El 24 de diciembre se aproximaba y yo me invadía de nuevo por ese sentimiento de culpa de la noche en que llegó a buscar explicaciones. Es un día y una noche difíciles; es complicado a quién le gusta estar en un hospital y menos esa fecha, pero yo pensé que se la debía y digamos que para ese entonces la Navidad ya no tenía los mismos efectos de pasión y gusto que alguna vez me provocó.
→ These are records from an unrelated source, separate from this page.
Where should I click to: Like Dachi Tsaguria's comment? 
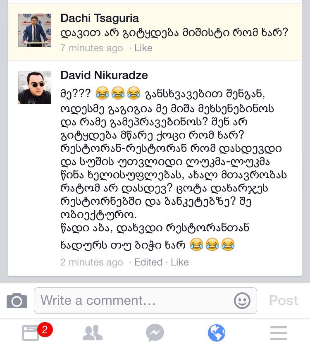click(143, 48)
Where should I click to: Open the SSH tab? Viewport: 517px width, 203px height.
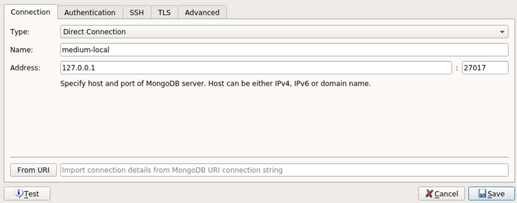pos(136,13)
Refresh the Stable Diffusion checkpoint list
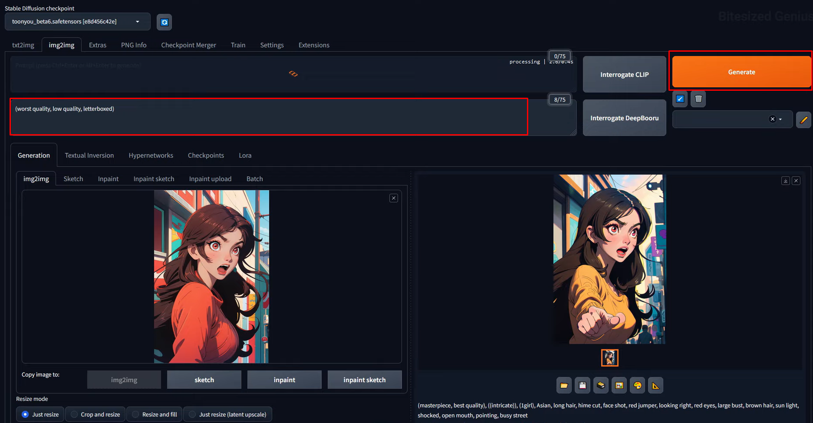Viewport: 813px width, 423px height. tap(164, 22)

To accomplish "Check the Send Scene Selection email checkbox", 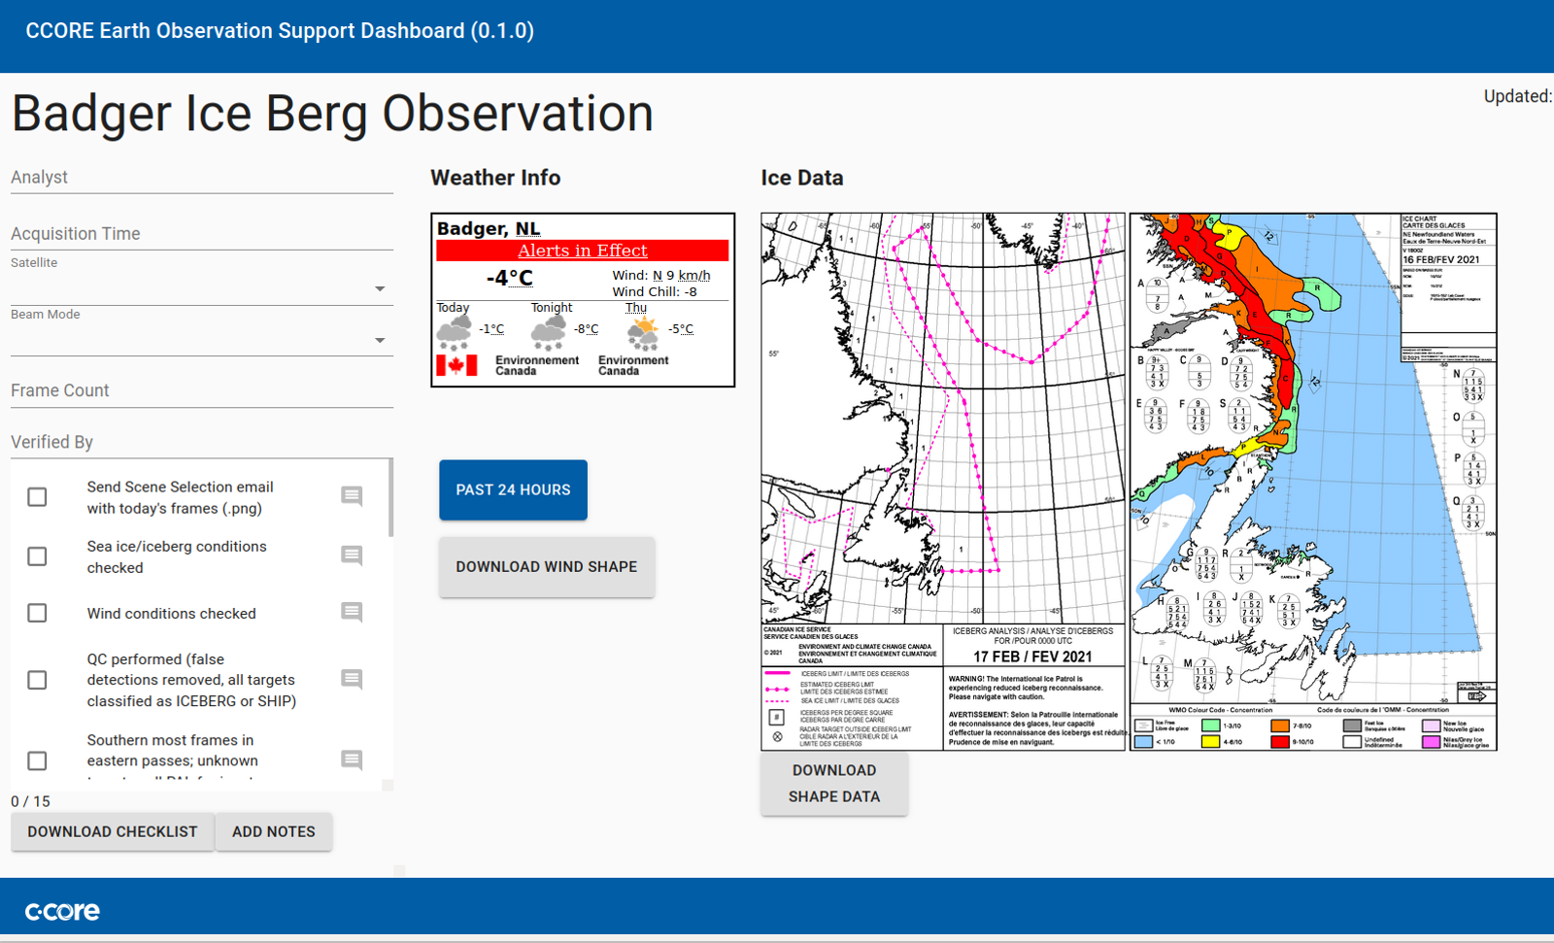I will click(x=36, y=496).
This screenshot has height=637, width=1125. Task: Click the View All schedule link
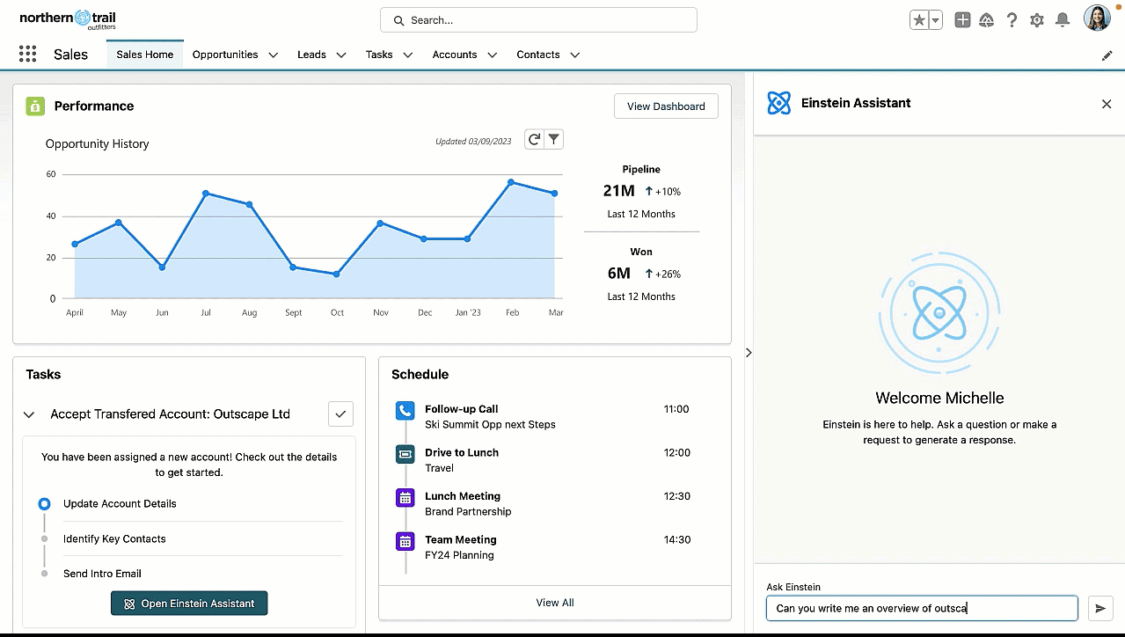coord(554,602)
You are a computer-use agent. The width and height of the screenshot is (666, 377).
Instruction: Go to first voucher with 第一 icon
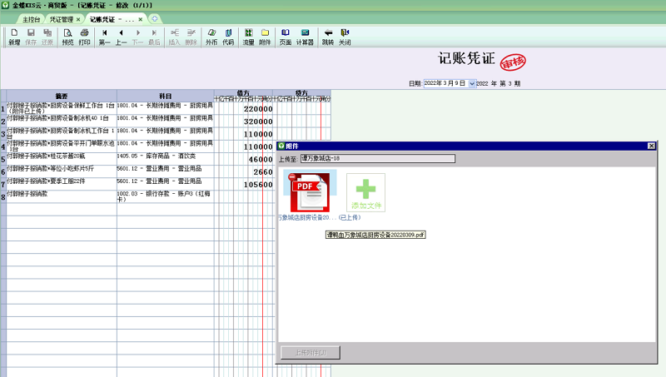pyautogui.click(x=104, y=37)
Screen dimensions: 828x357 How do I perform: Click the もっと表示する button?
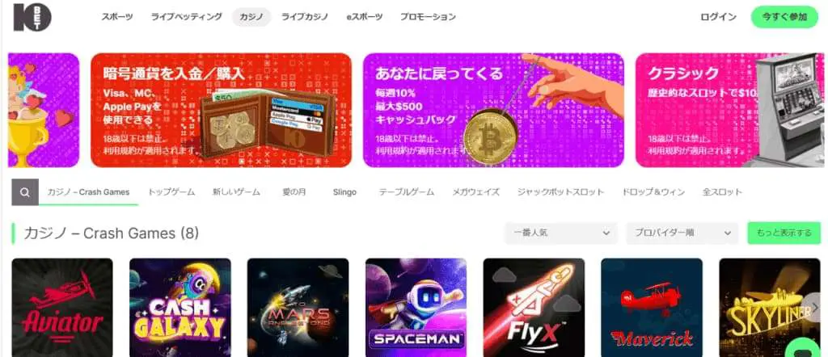[x=784, y=233]
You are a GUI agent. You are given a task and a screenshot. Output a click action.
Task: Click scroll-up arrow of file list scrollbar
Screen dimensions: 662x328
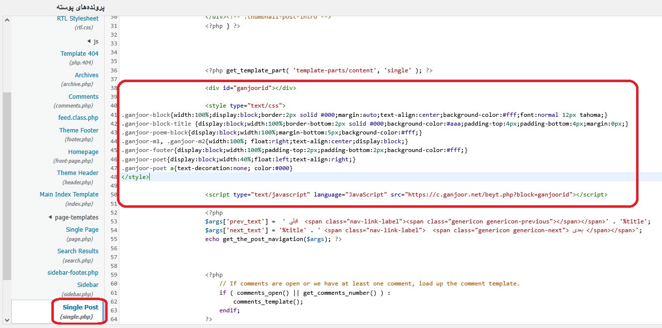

Así que decidí estar con ella; decidí ser el responsable para quedarme a la guardia que por la gravedad de sus males y por el hospital era obligatorio que al menos un familiar se quedara en la incómoda y fría sala de espera.

Así estuve puntual; una tía pasó un largo rato conmigo, después me quedé solo y pasé a la última visita del día, y sin saber, también sería la última vez que la vería viva y hermosa como siempre. Porque cuando la volví a ver, ya no era mi vieja; ya era otra en una caja y con un cristal que la separaba de mí. En esa última cita hablé, platiqué, recé, la besé; ella ya no pudo decir nada, aunque lo intentó, sólo que los tubos que la mantenían con vida no se lo permitieron. La sentí fuerte; la sentí con una mejoría que me hizo creer que saldría nuevamente de esa prueba. Pero dicen que cuando alguien va a morir estando grave o muy enfermo, de alguna manera lo sabe y está en paz y se aprecia como si fuera a mejorar. Y yo así la vi esa noche, esa noche de Navidad que de alguna manera le debía y que volvía a pasar junto a ella como cuando niño; y así me fui de su cama con la idea de que pronto estaría en su casa. Una noche después, murió.